The draft RTS establishes a fully harmonised, risk-based approach. It identifies a set of common datapoints applicable to all entities, including the total number of customers, supplemented by sector-specific datapoints, such as the number of customers which are natural persons (NP) per country. Data collection is restricted to information strictly necessary for ML/TF risk assessments at the entity level. The RTS does not define the source of the datapoints, enabling supervisors to rely on existing information. Moreover, where feasible, quantitative data is used, and assessments are based on objective criteria or evidence-based supervisory judgment supported by a shared methodology. Additionally, the methodology does not rely on obliged entities’ self-assessments of their ML/TF risks.
The risk assessment methodology is organised into three steps and, in line with international AML/CFT standards, combines an assessment of an obliged entity’s inherent risk profile with an evaluation of the effectiveness of its AML/CFT controls environment to produce a residual risk score, which represents the risk remaining after the quality of the entity’s AML/CFT systems and controls has been taken into account.
The frequency of entity-level risk assessments is proportionate to the nature and size of obliged entities. This RTS provides that to maintain supervisors’ understanding of the ML/TF risks faced by credit institutions and financial institutions, their inherent and residual risk profiles should be reviewed at least annually. However, where an institution is very small or its activities entail a low level of risk that does not warrant annual review, supervisors may assess the risk profile once every three years, provided that no major events or developments occur during the preceding three-year period.
Once this methodology is implemented, it will assist national supervisors in designing supervisory strategies and inspection plans and promote a common understanding of how various risk factors affect an entity’s overall ML/TF risk exposure. This harmonised approach is intended to improve operational efficiency and provide more consistent and comparable supervisory results across the EU.
The report emphasises that the mandate in Article 40(2) of the AMLD applies equally to obliged entities in both the financial and non-financial sectors.
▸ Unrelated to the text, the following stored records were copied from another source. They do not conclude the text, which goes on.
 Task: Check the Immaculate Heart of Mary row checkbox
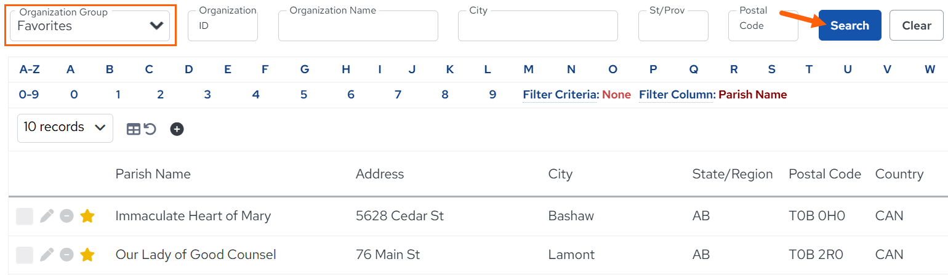(x=25, y=216)
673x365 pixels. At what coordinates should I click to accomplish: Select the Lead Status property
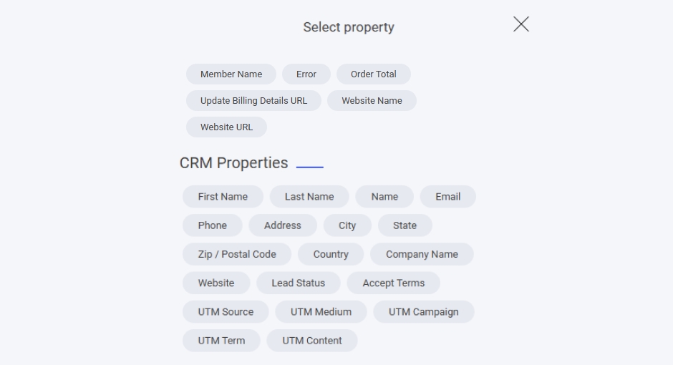(298, 283)
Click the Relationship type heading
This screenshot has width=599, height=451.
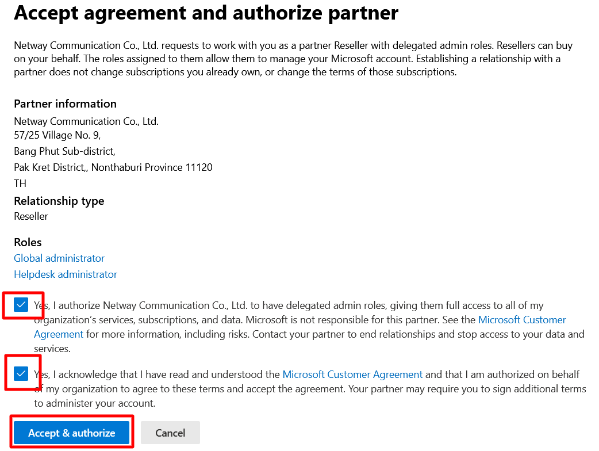[x=59, y=201]
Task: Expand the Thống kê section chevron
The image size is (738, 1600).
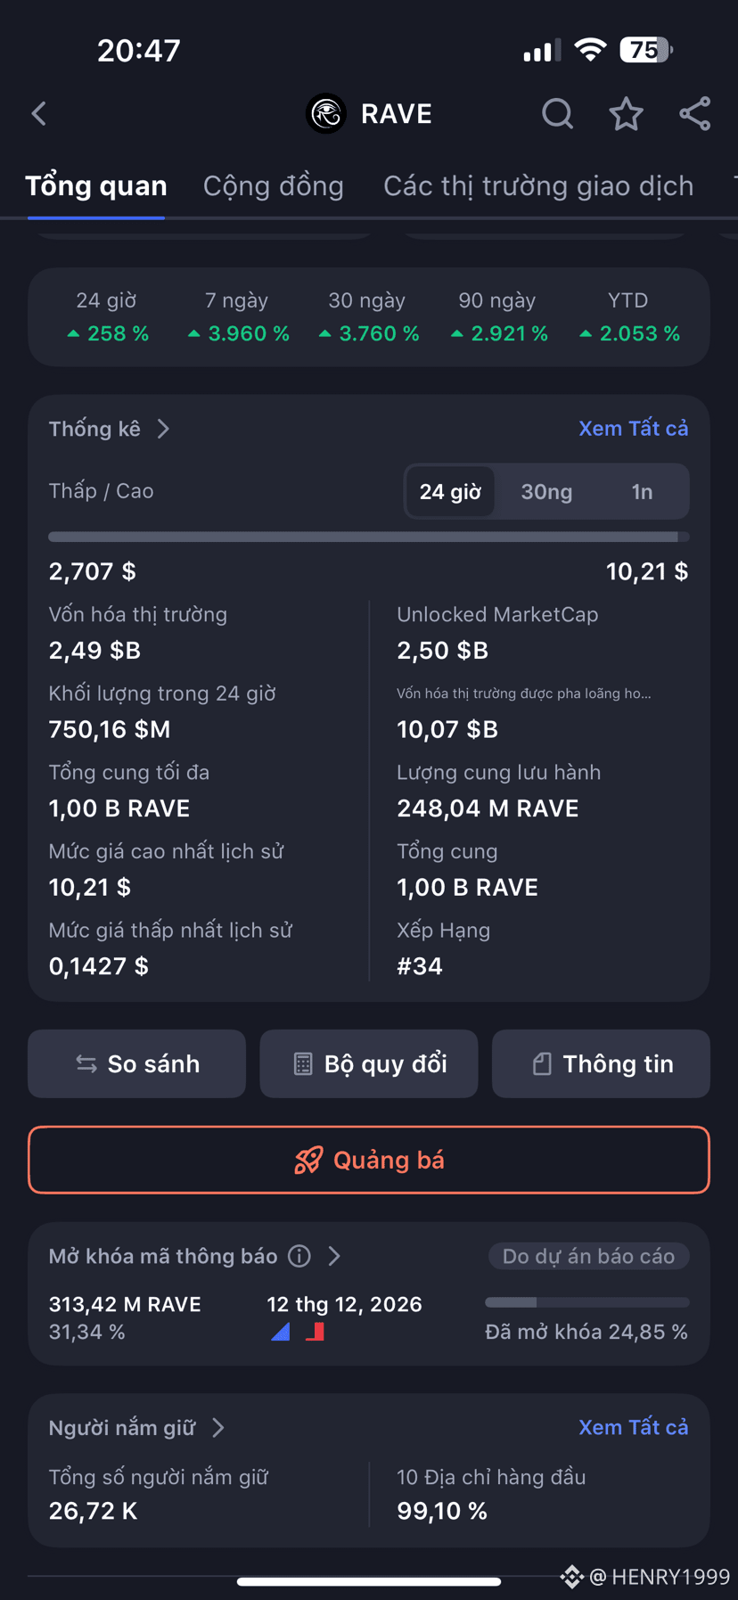Action: [x=164, y=429]
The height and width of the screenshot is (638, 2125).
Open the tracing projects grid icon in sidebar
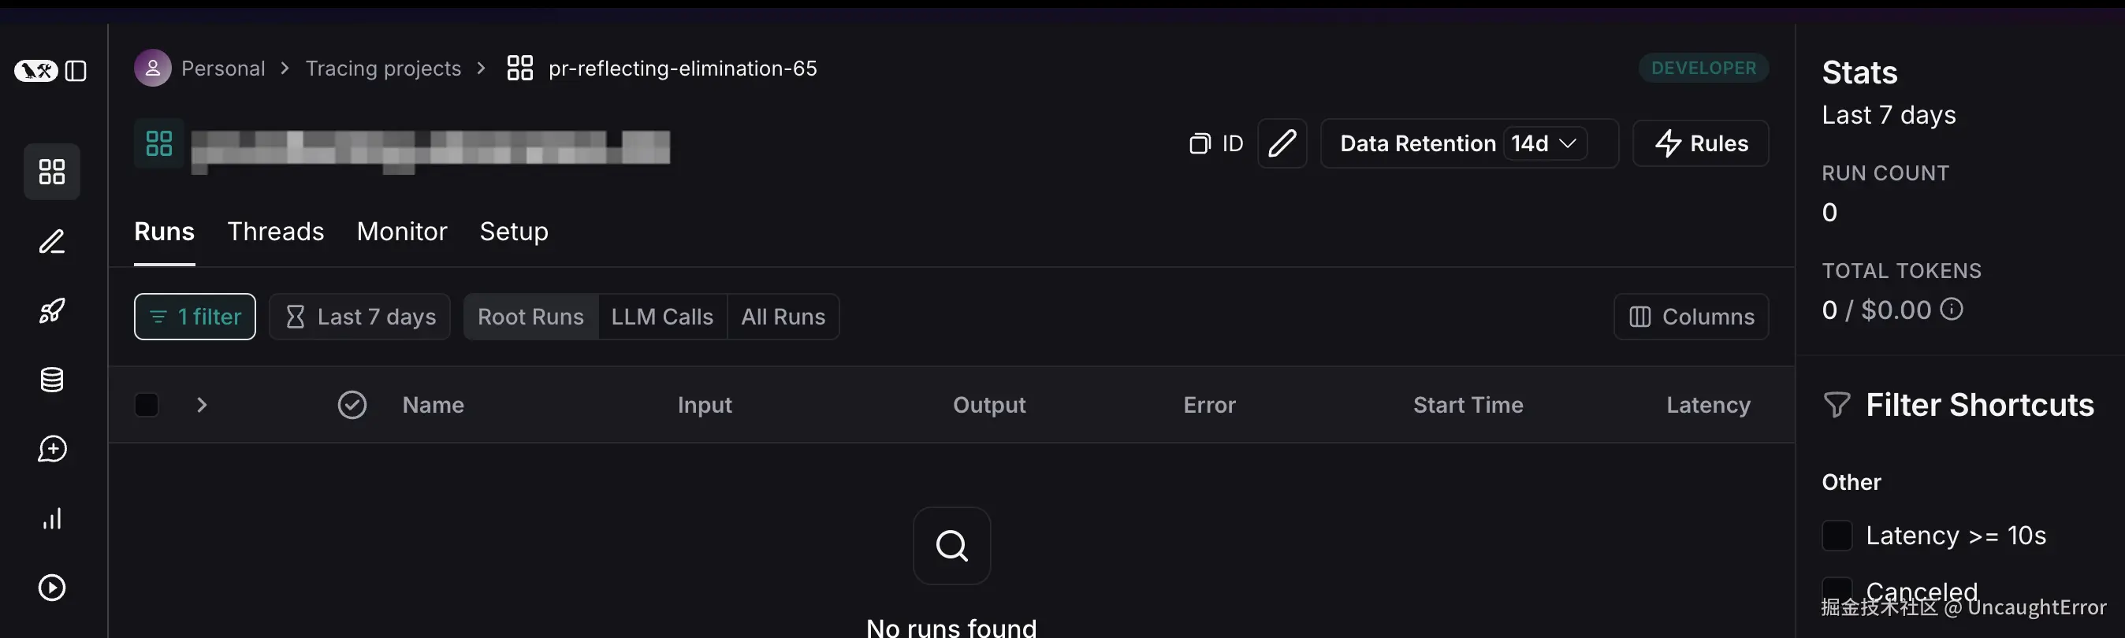tap(52, 171)
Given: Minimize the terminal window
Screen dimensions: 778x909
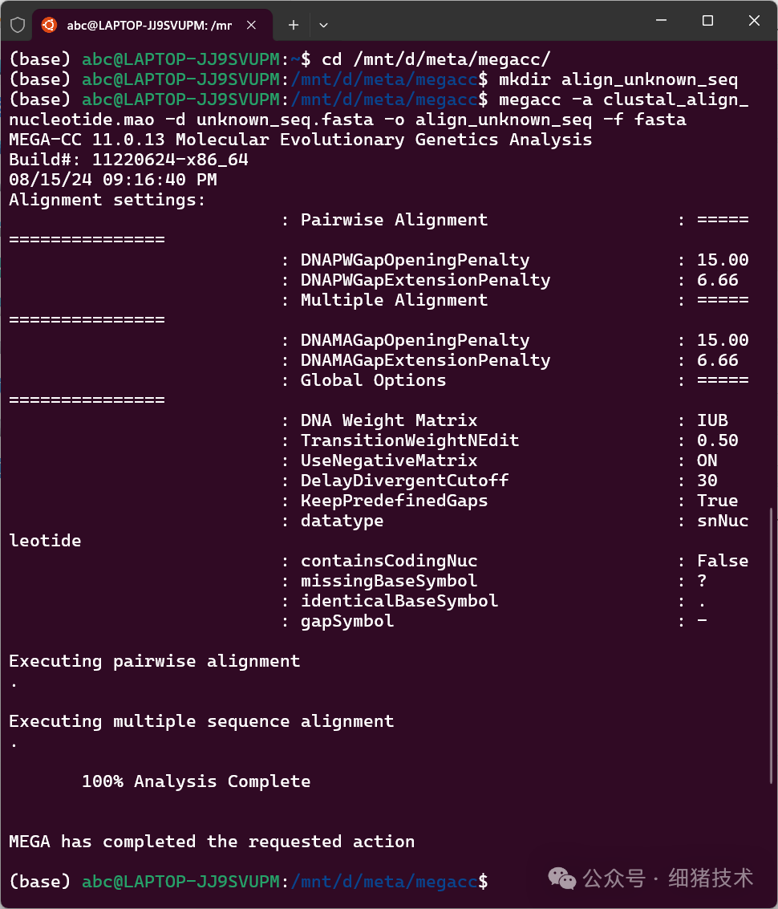Looking at the screenshot, I should tap(662, 22).
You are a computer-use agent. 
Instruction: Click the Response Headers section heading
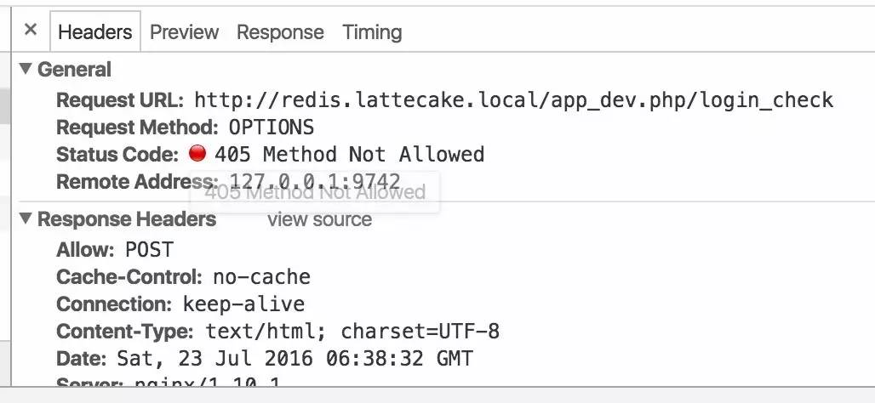coord(127,219)
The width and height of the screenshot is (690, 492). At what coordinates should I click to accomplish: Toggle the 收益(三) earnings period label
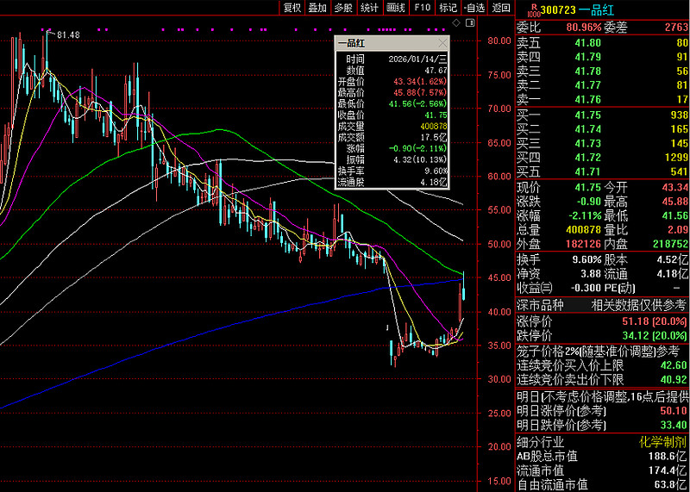click(x=534, y=287)
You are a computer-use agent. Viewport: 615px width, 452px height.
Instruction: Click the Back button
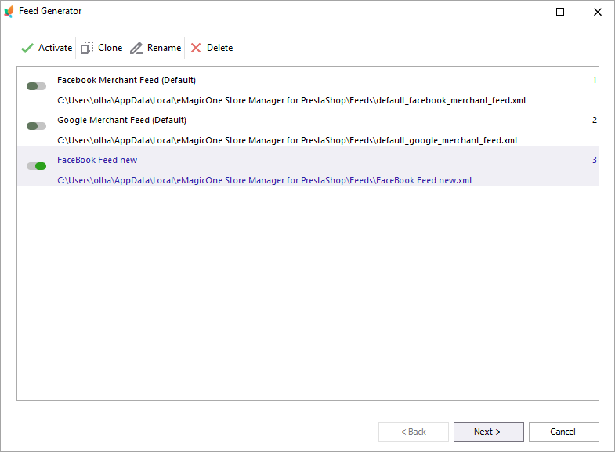click(413, 432)

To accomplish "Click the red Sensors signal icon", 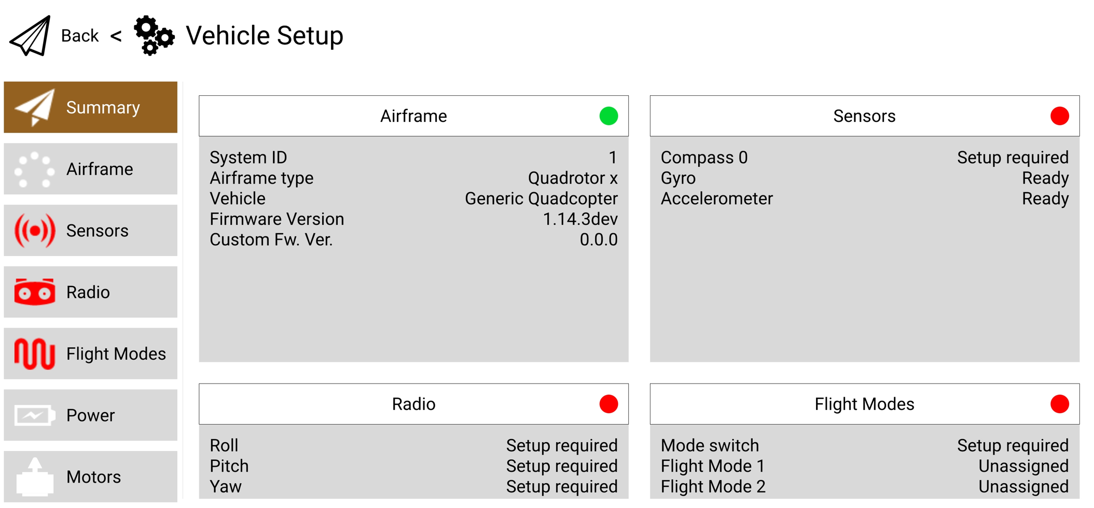I will coord(34,231).
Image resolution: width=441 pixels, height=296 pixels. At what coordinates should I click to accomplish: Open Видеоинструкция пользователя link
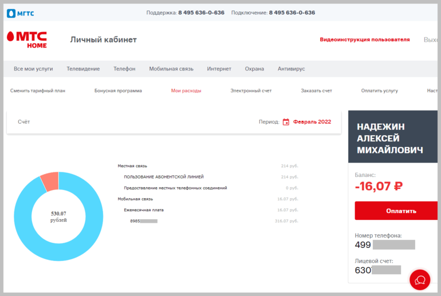point(364,40)
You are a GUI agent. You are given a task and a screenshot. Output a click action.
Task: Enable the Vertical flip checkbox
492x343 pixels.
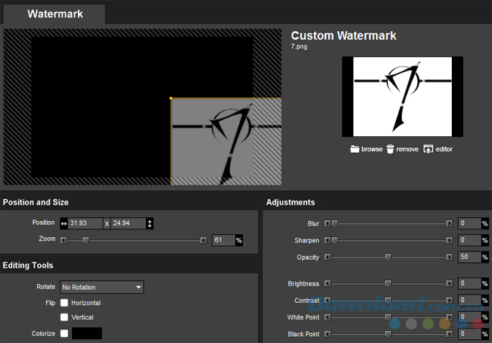click(64, 317)
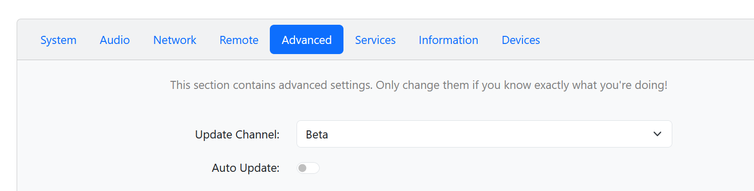Click the active Advanced tab
Screen dimensions: 754x191
[307, 40]
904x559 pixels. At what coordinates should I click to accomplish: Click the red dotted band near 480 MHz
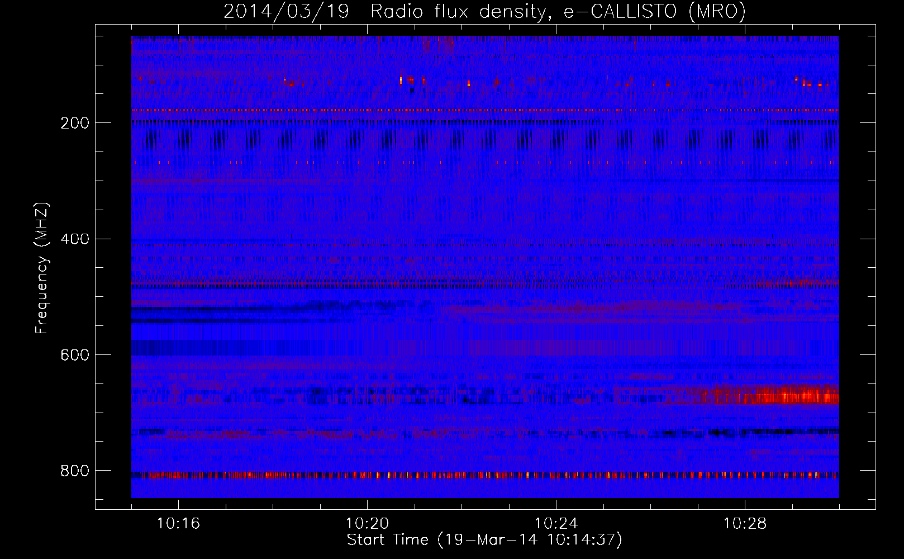coord(485,283)
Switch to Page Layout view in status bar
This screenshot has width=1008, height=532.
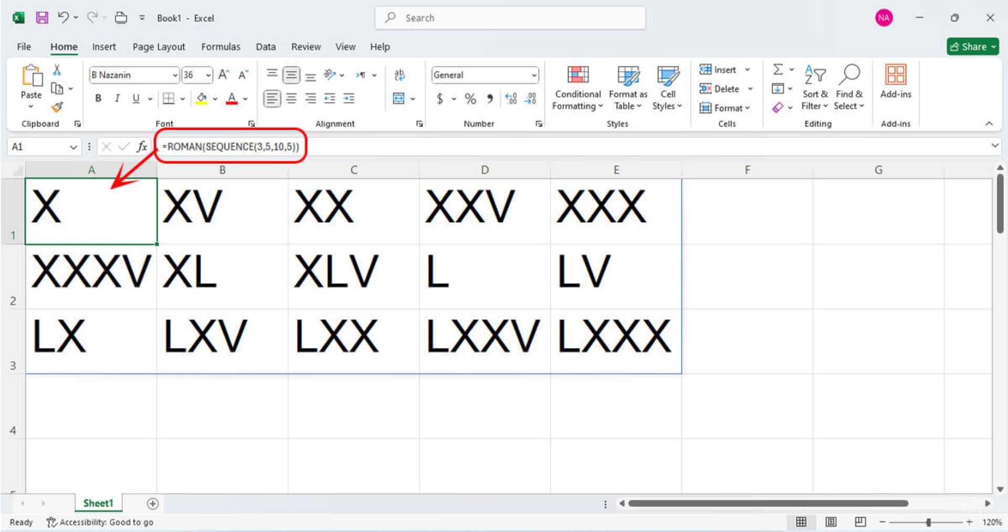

Consequently, following a phased approach, AMLA will issue two separate RTSs, one for the financial sector and one for the non-financial sector.
The Second draft RTS deals with risk assessment for the purpose of selection of credit institutions, financial institutions and groups of credit and financial institutions for direct supervision under Article 12(7) of Regulation (EU) 2024/1620.
Article 12(7) of Regulation (EU) 2024/1620 (AMLAR) obliges AMLA to develop Draft RTS to define important elements of the methodology it will use to select which obliged entities it will directly supervise. As a first step, AMLA will determine which entities qualify for direct supervision by applying a geographic eligibility criteria.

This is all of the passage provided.